Cross-Cutting Lessons Unique to Florida

Florida was the only one of the three Cash and Counseling programs to rely primarily on agencies providing traditional services to provide outreach, enrollment, and consulting under its cash program. It was the only one of the three to cash out services for children, services for beneficiaries with developmental disabilities, and services provided under a waiver rather than the state Medicaid plan. Arguably, Florida’s program invested more responsibility in the consumer (or representative) than did the other two programs. Here, we draw cross-cutting lessons related to these unique features of Florida’s allowance program.

  • Many factors seem to affect the level of resistance of providers of traditional services to an allowance program. States interested in relying on agencies providing traditional services to implement an allowance program may be able to reduce their resistance. The factors that affect the level of resistance include agency monopoly position, competing demands on staff time, concerns about loss of agency revenue if consumers hire workers directly, adequacy of compensation for agency effort in outreach and consulting, concerns about agency liability for decisions that consumers make, and conflicting professional norms about responsibility for beneficiary welfare. Techniques to overcome these factors include avoiding reliance on agencies that have local monopolies on traditional services in favor of agencies that must compete, avoiding implementation of an allowance program when other demands on agency staff are high or when agencies are experiencing a reduction in revenue, ensuring agencies are fairly compensated, stressing that consumers (not agencies) are liable under a Cash and Counseling-like program, and demonstrating that some beneficiaries benefit dramatically from a cash program.

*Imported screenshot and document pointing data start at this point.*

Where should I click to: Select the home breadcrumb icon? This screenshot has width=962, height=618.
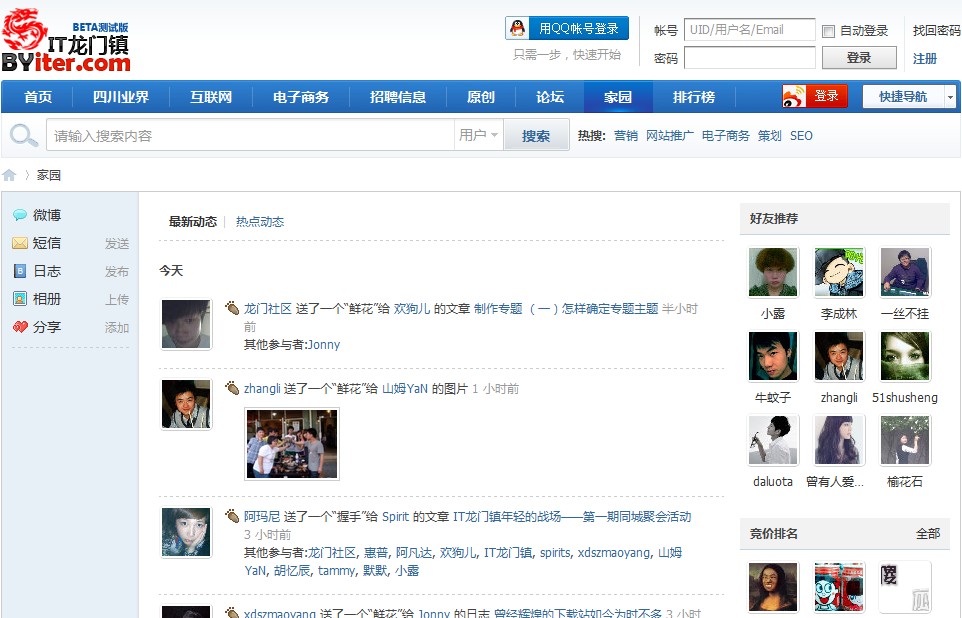[x=9, y=172]
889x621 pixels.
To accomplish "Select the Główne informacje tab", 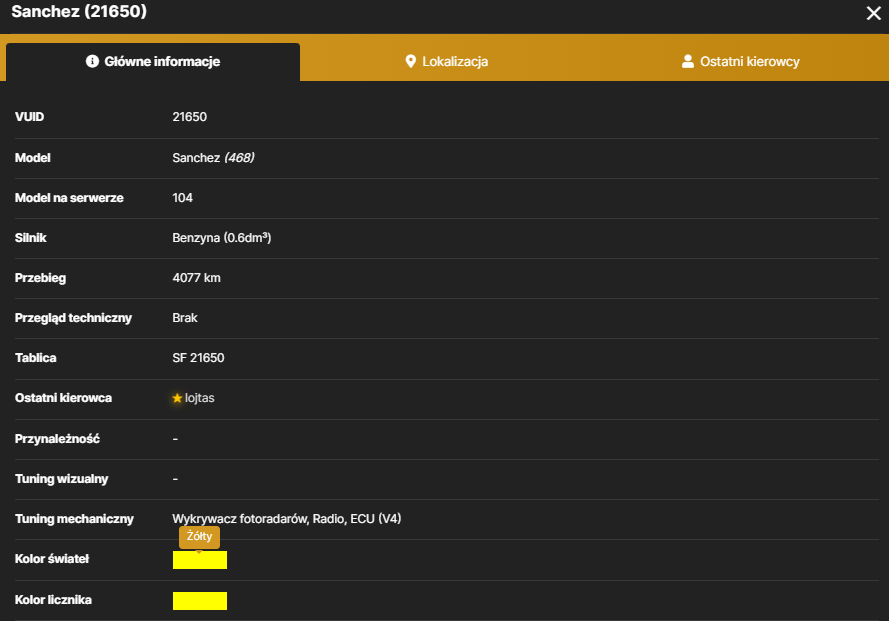I will 153,61.
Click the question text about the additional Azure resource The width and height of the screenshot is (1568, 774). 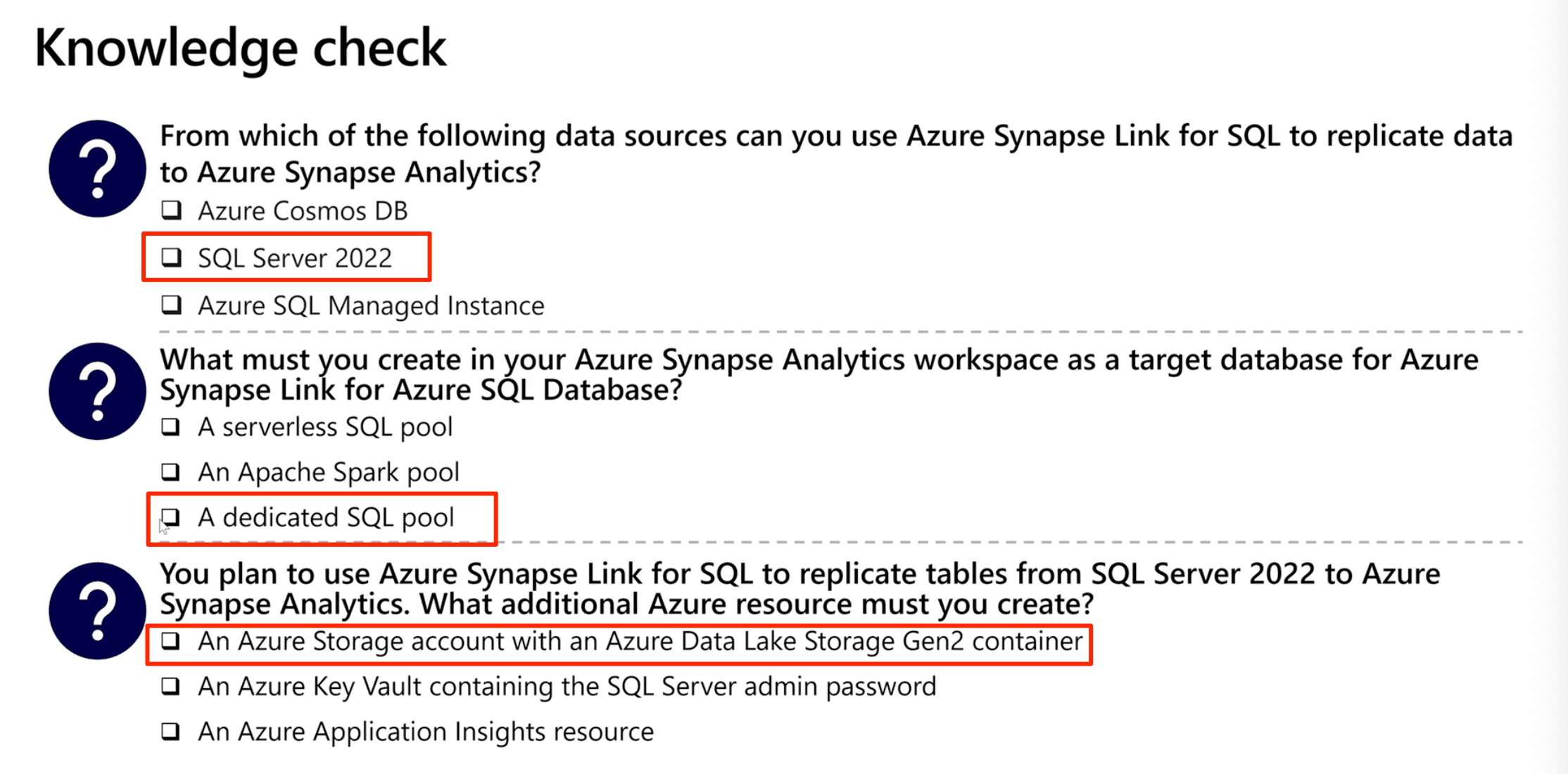[x=799, y=589]
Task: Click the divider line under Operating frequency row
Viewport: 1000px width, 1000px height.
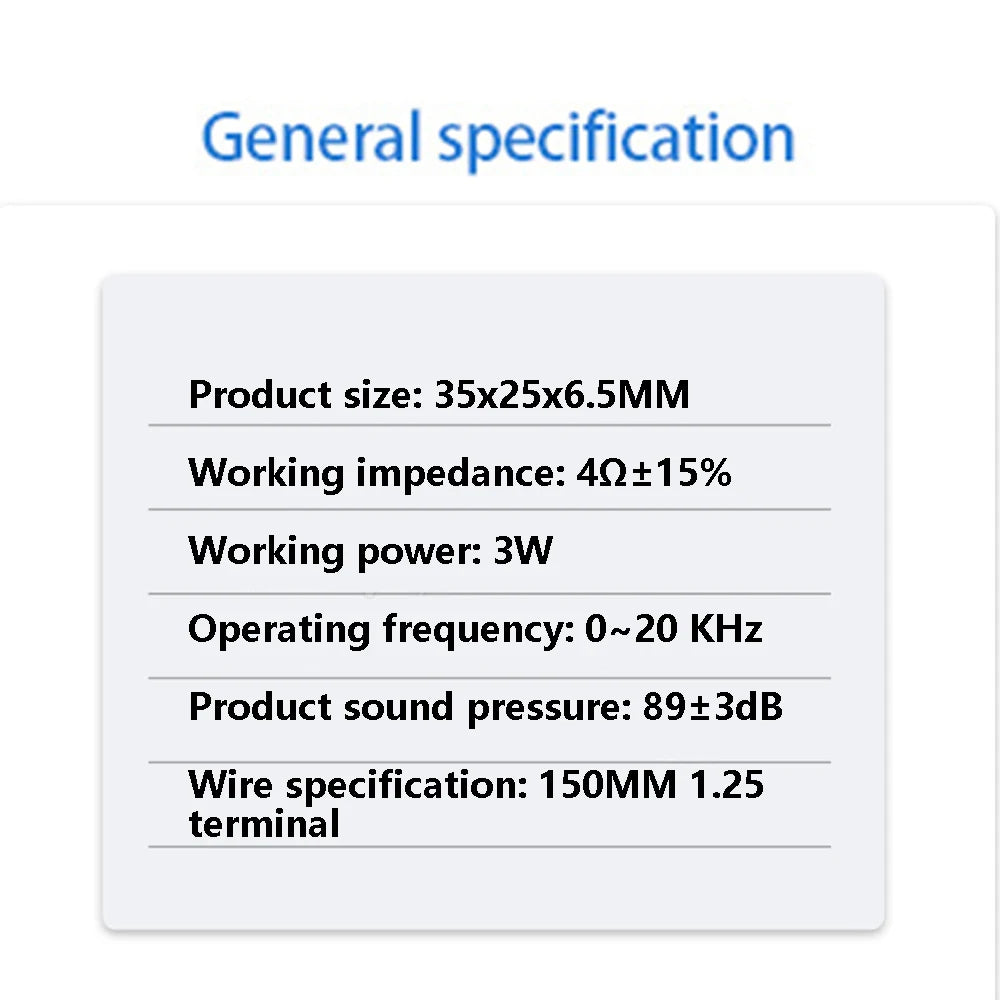Action: tap(490, 678)
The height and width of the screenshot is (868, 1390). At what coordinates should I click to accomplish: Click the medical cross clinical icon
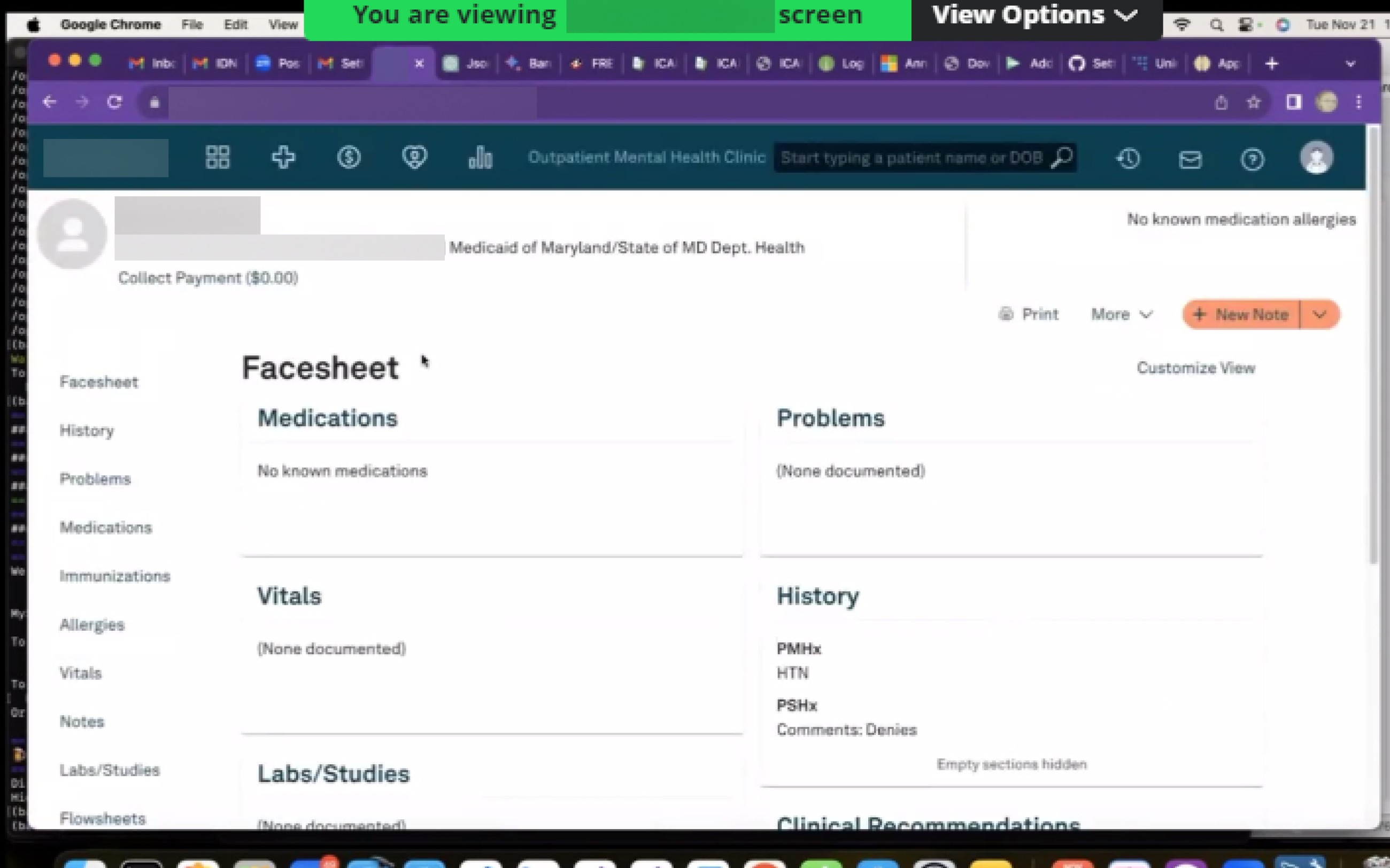283,157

  • States may be able to better able to secure the interest and support of organizations providing traditional services if they consult with these organizations early in the design of an allowance program. Florida regretted that the schedule for Cash and Counseling prevented early consultation with agencies providing traditional services.
  • The Cash and Counseling model is very attractive to parents of children with developmental disabilities. As a percentage of those eligible, more children with developmental disabilities enrolled in a Cash and Counseling program than any other population. As of the end of intake for the evaluation, the percentages of the eligible elderly and adult populations enrolling in all three Cash and Counseling states were roughly 8 to 10 and 15 to 20 percent, respectively. The comparable percentage for children with developmental disabilities was roughly 25 percent.
  • Paying parents to be workers is a sensitive issue, but parents rarely take unfair advantage of the situation. While the parents of minor children are legally responsible for their care, caring for a child with disabilities requires a tremendous amount of time and energy, which affects the time a parent can devote to other family members or to paid work. With the safeguards implemented in CDC (including special monitoring when the representative was also a worker), Florida’s experience was that only very rarely did parents of minor children even appear to take unfair advantage of the opportunity to be paid.
  • The evidence from Florida is that consumers and their representatives are able to manage some professional services, as well as personal care. Professional services (such as behavioral therapy and nursing) are covered under Florida’s waiver programs and were cashed out. Thus, Florida consumers were implicitly given responsibility for making decisions about their need for professional services. This did not result in material neglect or exploitation of consumers.